Few countries in the developing world provide universal non-contributory pensions, but pension reforms in South Africa and Brazil in the 1990s deserve closer examination. In South Africa, the fall of apartheid led to the demise of racial discrimination in basic state pension entitlements for blacks. The 'social pension' as it is popularly known, provides a regular source of income to older people and their households, and it is proving to be a powerful instrument in poverty reduction and economic development. A contribution by Stephen Devereux draws attention to this important development. In Brazil, the end of dictatorship produced a new 'social contract' crystallising in the 1988 Constitution. This improved and extended pension entitlements to rural communities and to workers in informal employment. Implemented in the early 1990s, the previdencia rural has had a measurable impact on poverty reduction, has ameliorated the worst effects of liberalisation in agriculture on rural households, and led to an improvement in the wellbeing of older people and their households

. A contribution by Helmut Schwarzer and Guilherme Delgado provides a concise assessment of the impact of previdencia rural. The experiences of South Africa and Brazil show that pension reform focused on universalising pension provision can have a measurable impact on the wellbeing of older people, poverty, and economic and social development.

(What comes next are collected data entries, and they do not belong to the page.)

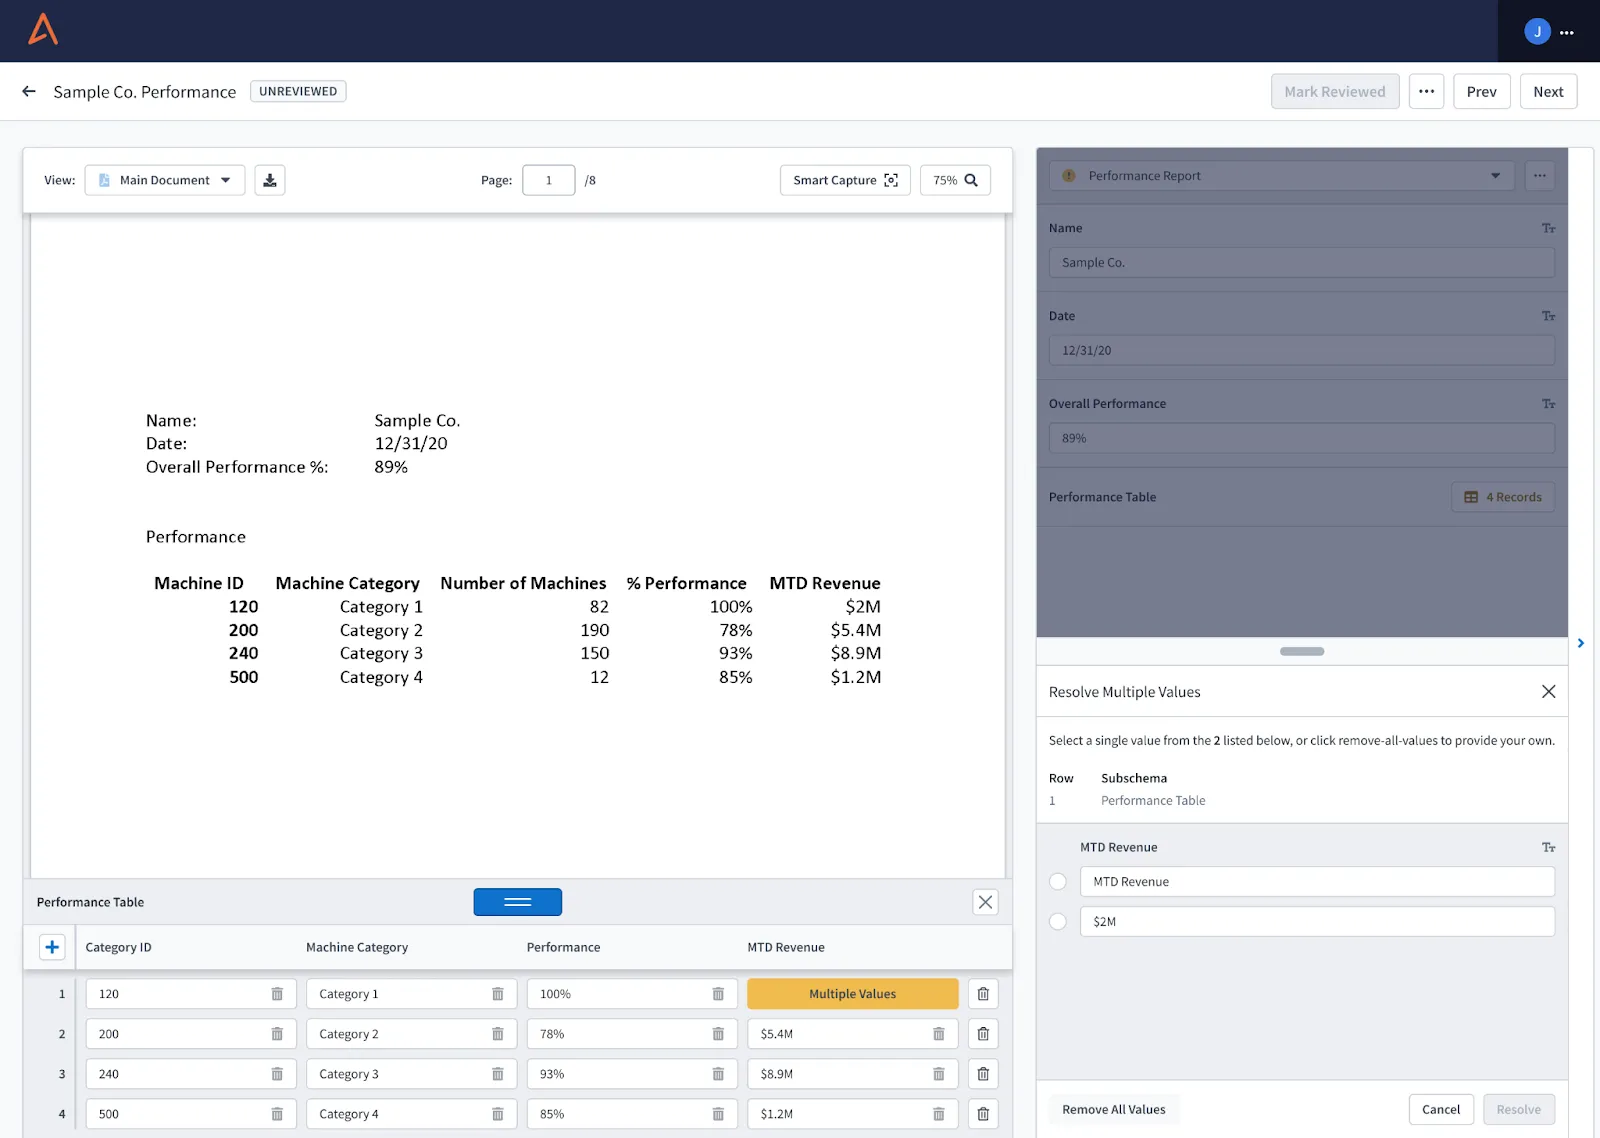Close the Resolve Multiple Values panel
This screenshot has height=1138, width=1600.
coord(1548,692)
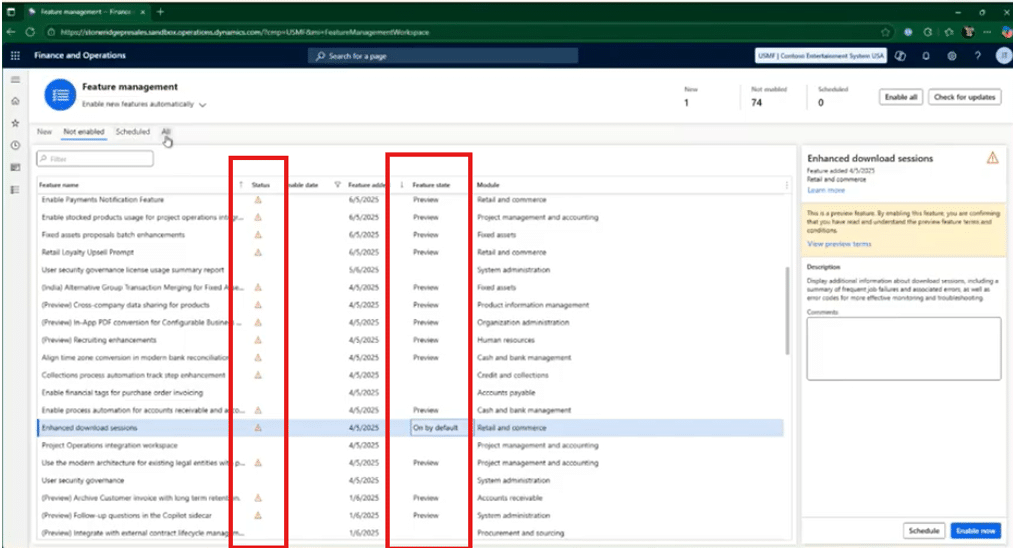The image size is (1013, 548).
Task: Open Workspaces icon in the left sidebar
Action: pyautogui.click(x=14, y=167)
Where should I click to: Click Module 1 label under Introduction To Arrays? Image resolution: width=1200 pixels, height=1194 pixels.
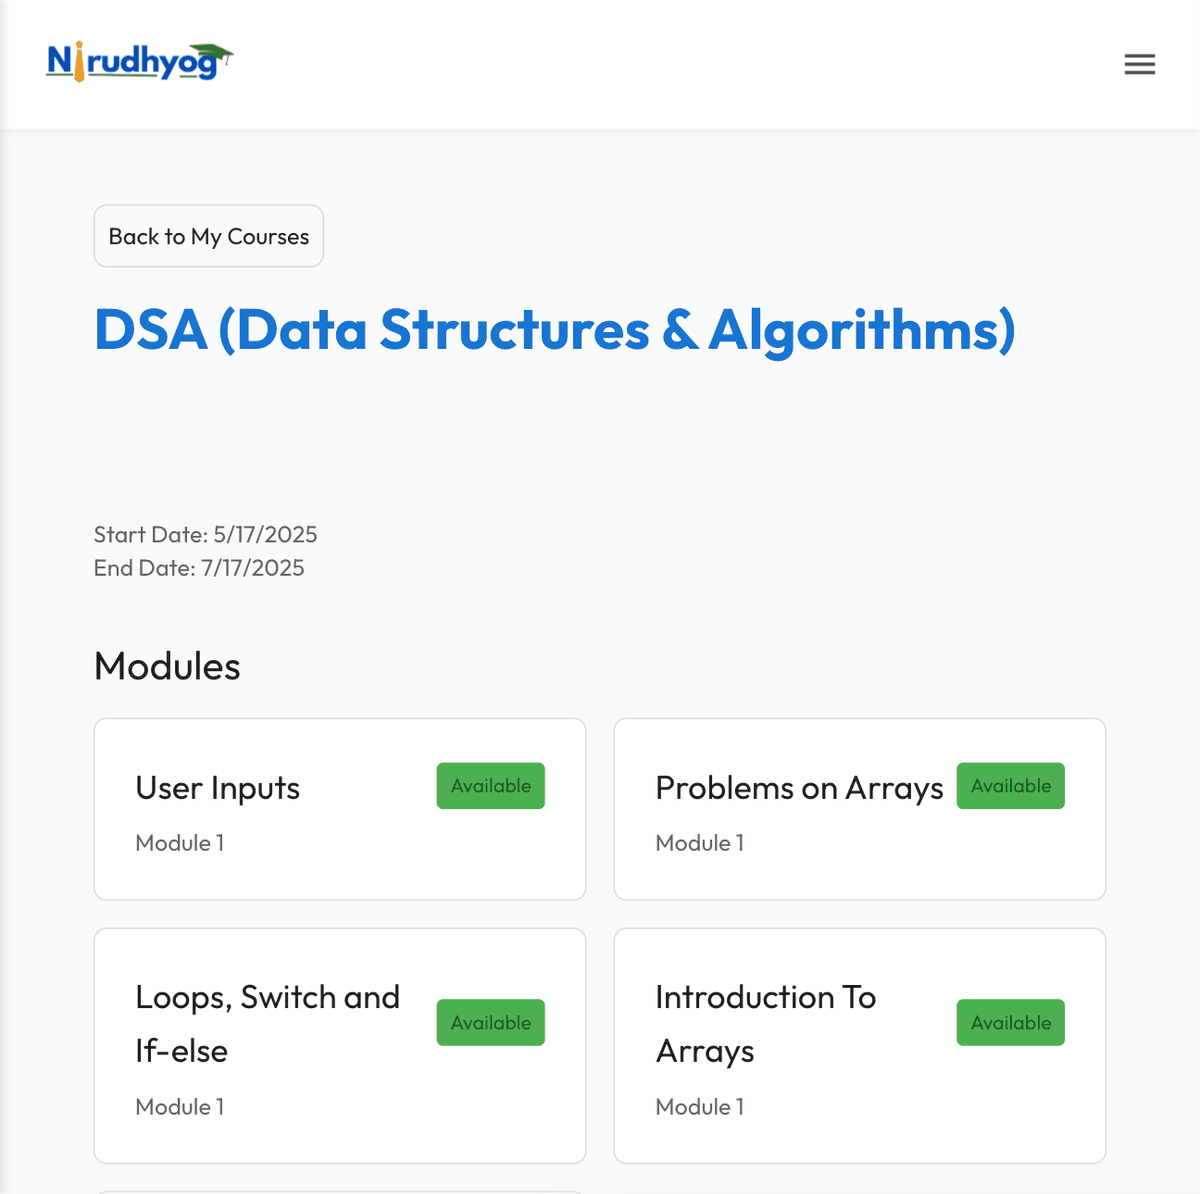[x=700, y=1107]
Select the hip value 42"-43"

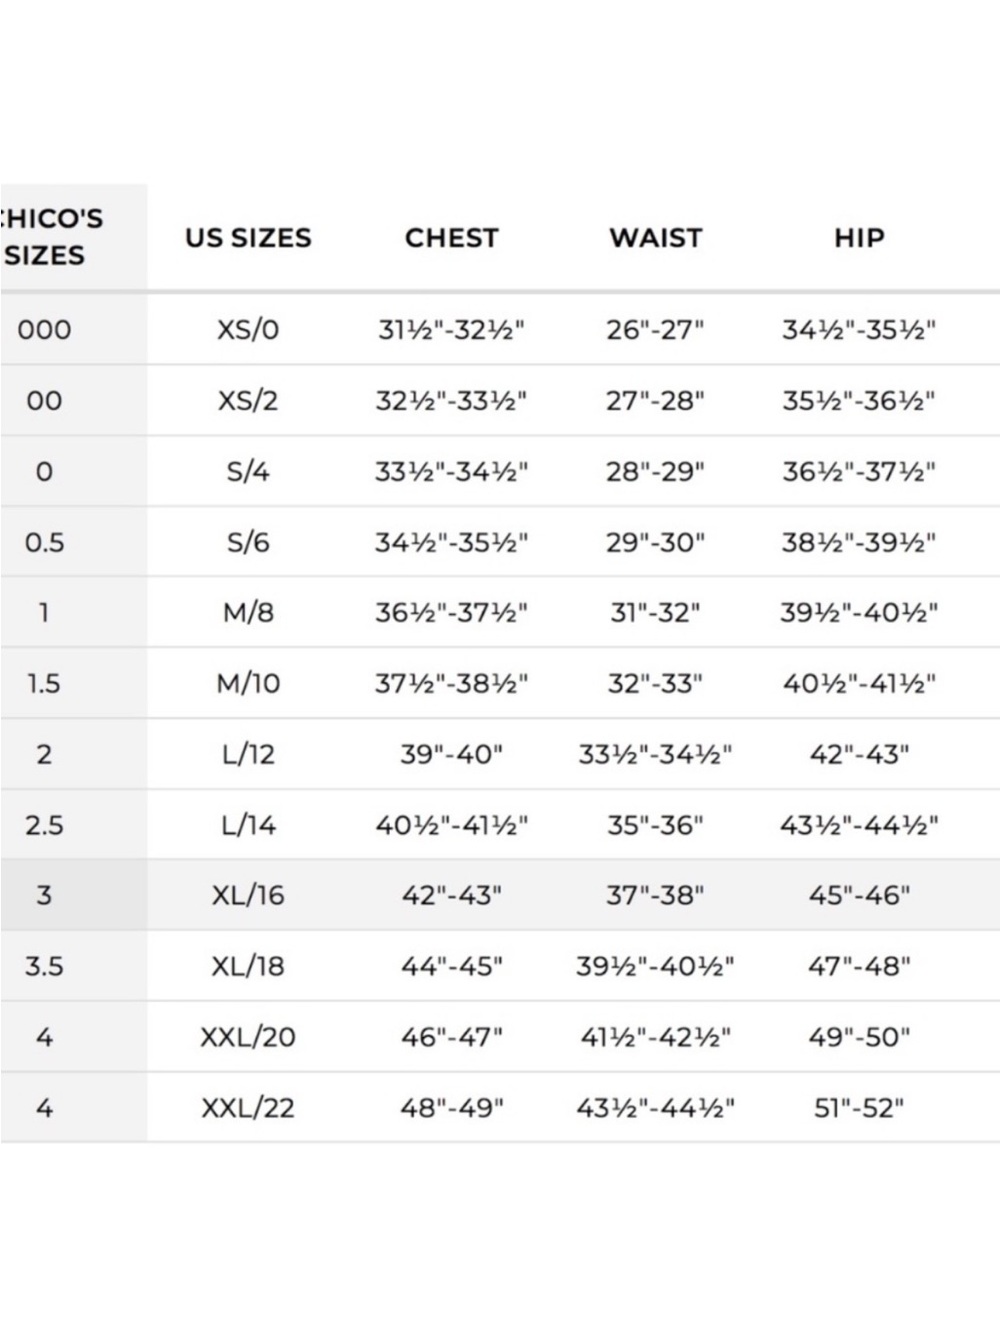(x=859, y=754)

Pensions in development policy
Pensions provide a foundation for old-age support programmes that are needed to accommodate rapid population ageing in the South, and developing countries should give urgent consideration to this issue. Katharina Müller's contribution discusses the political constraints on pension reform in transition economies and Latin America. In the context of development policy, pensions have a broader role:

Well-designed pension plans can 'crowd in' and strengthen other forms of old age support provided by families, employers, NGOs and community organisations.

Pensions can enhance economic and social development by facilitating the already significant contribution older people make to their households, communities and economies.

Pensions can also strengthen intergenerational transfers and solidarity, and spearhead the development of sustainable welfare programmes.

There is a range of pension provision in developing countries from which valuable lessons can be drawn. The universalisation of pension provision in South Africa and Brazil show that basic pensions can have a substantial impact on the wellbeing of the old and their households, poverty reduction and economic activity.